À lire aussi : Lettre d’amour à mon amie d’enfance décédée

Aujourd’hui, ça fait un an. Un an tout pile.

J’ai ruminé tous les mots que j’aurais pu te dire depuis, mais rien n’est sorti. Rien ne sort jamais. Mais aujourd’hui, ça éclate. Il y a un an, j’étais encore un peu vaseuse en arrivant chez mes parents et mon monde s’est écroulé.

Crois-moi que j’ai bien essayé de le reconstruire, mais à chaque fois, la première pierre, celle qui était tout en dessous, tu sais, se fissurait de chagrin et tout était à refaire. Et je recommence encore, patiemment, je recommencerai jusqu’à ma propre fin s’il le faut, j’arriverai à reformer maladroitement un semblant de vie, je te le promets, je te dois bien ça.

Tu as tant fait pour moi.

J’ai arrêté de t’en vouloir, je crois. C’est un peu confus. Je n’ai jamais vraiment réussi à mettre des mots sur ce que je ressentais, tu le sais bien, alors depuis un an, c’est encore pire… Mais je crois que je ne t’en veux plus, parce que cela ne servirait à rien, parce que tu as fais ton choix et c’est bien mieux pour toi.
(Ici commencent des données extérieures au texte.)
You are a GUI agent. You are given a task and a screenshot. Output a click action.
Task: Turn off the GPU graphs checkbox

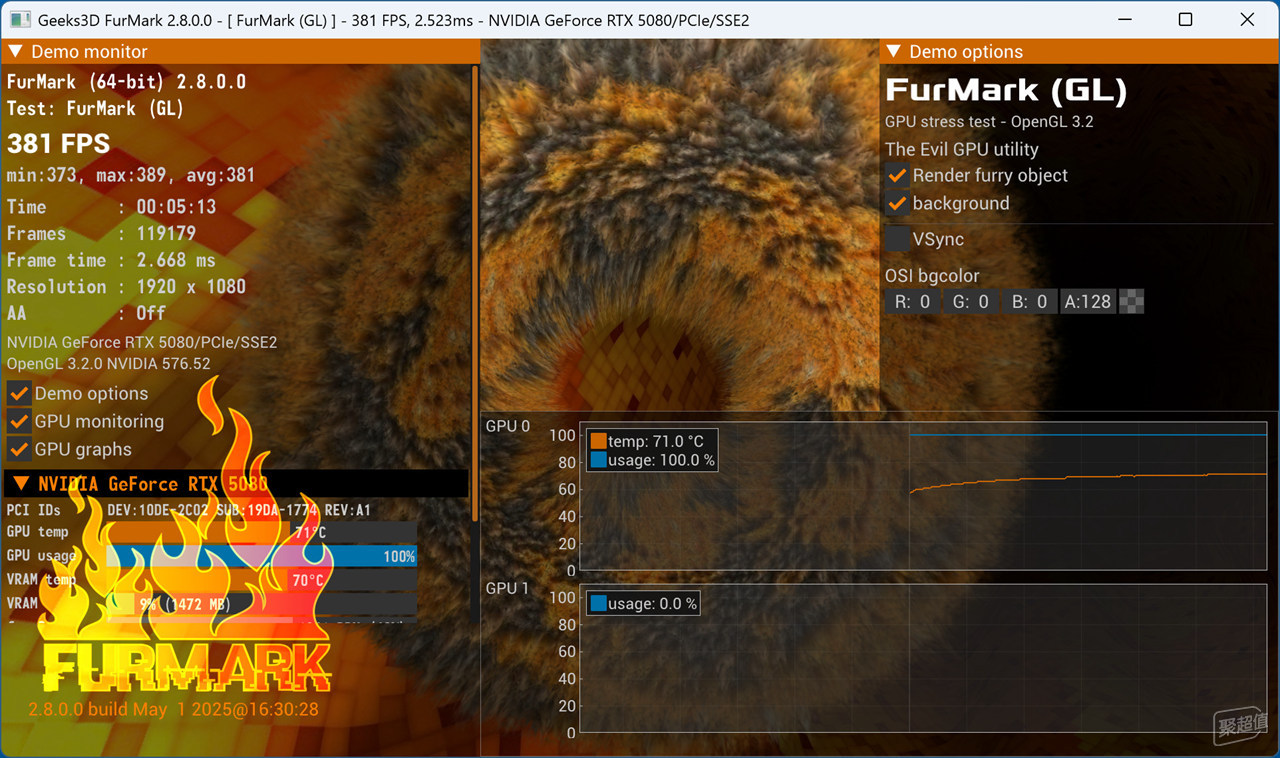19,449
Quand je vois cet été tout gris, je me dis que tu l’aurais détesté, alors tu es certainement bien mieux là où tu es. Je ne sais pas si j’ai arrêté de m’en vouloir à moi, par contre, parce que j’ai toujours au fond de moi cette petite voix qui me dit que si j’avais été là, si j’avais téléphoné, si j’avais fait quoique ce soit, si, si, si… Mais non. On m’a longuement répété que cela ne servait à rien que je me blâme, mais ces gens-là, ils disent ça comme ça, ils pensent un peu à toi sur le moment et après ils t’oublient.

Moi je ne peux pas. Je ne peux pas passer à autre chose aussi facilement, tu restes ancrée profondément en moi. C’est vrai, certaines fois, je ne pense pas à toi, mais ça revient aussi vite que ça s’en est allé. Une fois, après m’être réveillée, j’avais oublié. Pour quelques secondes, j’avais oublié que tu n’étais plus là. Juste quelques secondes de repos, de répit.

Et après, c’est revenu, ça m’a frappé tellement fort, c’était tellement douloureux, encore plus que tout ce que j’avais traversé jusque là. Et j’ai dû passer ma journée à pleurer dans mon lit. Coup de chance, on était samedi.

Parfois, j’ai tellement mal que je me dis que je ne survivrai jamais à ma journée. Et le bâtiment de la fac me paraît tellement grand que je pourrais m’y perdre et ne jamais revenir, fermer les yeux et oublier pour de bon. J’ai loupé un bon nombre d’heures de cours, tu sais, à rester accrochée au lavabo des toilettes pour calmer le trou béant dans mon estomac et dans mon cœur.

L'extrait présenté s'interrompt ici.